DESASTRES NA AMAZÔNIA

 Estou ultimando um trabalho sobre o acidente de aviação com o Constellation da Panair do Brasil nas cercanias de Manaus, em dezembro de 1962. As operações de busca e salvamento levaram sete dias para alcançar os destroços e os despojos. Estavam mortos todos os ocupantes do avião, sendo 43 passageiros. Para tentar explicar os motivos de tantos desatinos há sessenta anos, fiz uma ligeira comparação com dois eventos recentíssimos, para provar como andamos desassistidos. O segundo, encerrado há horas: o assassinato de Dom & Bruno.

Detalhe da 1ª página de jornal, edição de 15.12.1962

Ao final de tantas ferocidades, pode-se arquitetar que a indigência de Manaus contribuiu enormemente para o desastre do PP-PDE, tanto pela ineficiência de comunicação com a aeronave e um simulacro de aeroporto. Quanto aos mortos, poucos foram os corpos que puderam ser sepultados, nenhum pode ser visto pelos familiares, tal a degradação de todos. Famílias e famílias receberam apenas aquele caixão como um símbolo, pois nada havia no seu interior que pudesse ser apreciado, reverenciado.

Agora aos fatos sucedidos em 2022: 1) em 24 de março, o barco regional “Bom Jesus” deixou Santarém (PA) com destino ao município de Chaves (PA) na ilha do Marajó, com apenas a tripulação de 6 pessoas (5 homens). Resolvido o que tinha que resolver, o barco navegou para a localidade de Nazaré, ainda no arquipélago marajoara. Dia 28, o “Bom Jesus” sofreu um incêndio, restando aos tripulantes se refugiar em uma ilha. Com pouca comida, sem água potável, mas todos com seu celular, que em nada auxiliou, pois no local não há sinal de telefonia. E, pior, a ilha encontra-se fora da rota de navegação.

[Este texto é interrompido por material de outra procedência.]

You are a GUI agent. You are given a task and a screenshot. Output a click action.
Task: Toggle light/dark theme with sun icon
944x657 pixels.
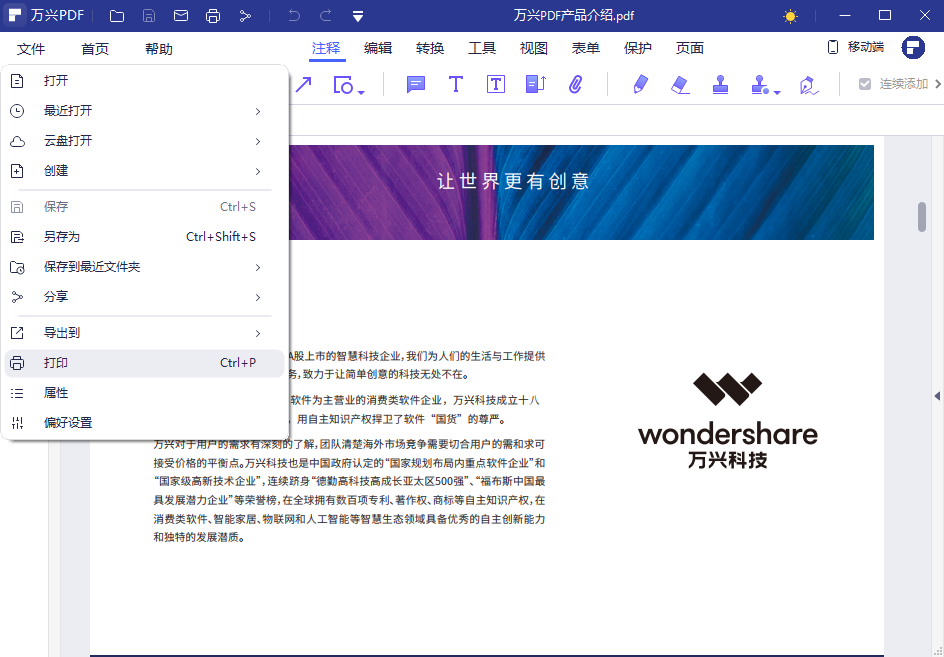tap(789, 15)
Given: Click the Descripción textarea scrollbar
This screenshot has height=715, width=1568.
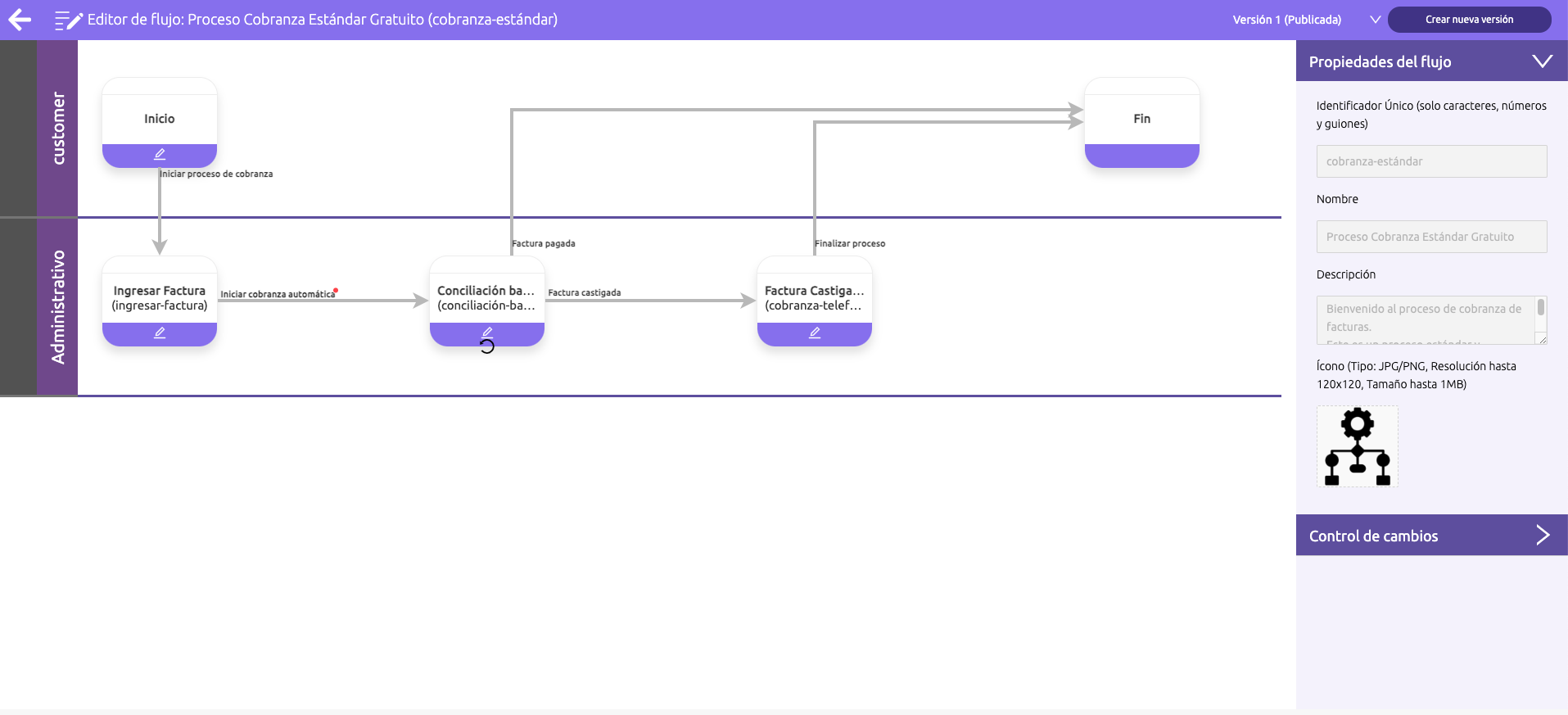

Diante desse quadro, restou aos náufragos se alimentar como plausível, recolher a água da chuva para uso, enviar sinais de fumaça, e esperar... O tempo foi passando e nada de socorro, porém. Decidiram, então, recorrer ao medieval pedido de SOS marítimo, que consistia em colocar o pedido em uma garrafa e soltá-la ao mar. Nossos cabocos anexaram um adjutório, amarraram a garrafa em uma boia individual colorida.

O resultado foi positivo: um pescador encontrou o arranjo e informou a Marinha que, no dia 13 de abril, resgatou os confinados, que haviam passado 17 dias na ilha das Flechas.

 

Bruno Pereira & Dom Philips

2) no domingo, 5 de junho, dois homens viajando em um barco desapareceram, quando se dirigiam para a sede do município de Atalaia do Norte. O sumiço era estranho, pois os dois – o jornalista britânico Dom Philipps e o indigenista Bruno Pereira – conheciam sobejamente a região, onde desenvolviam um trabalho de apoio aos indígenas do Vale do Javari.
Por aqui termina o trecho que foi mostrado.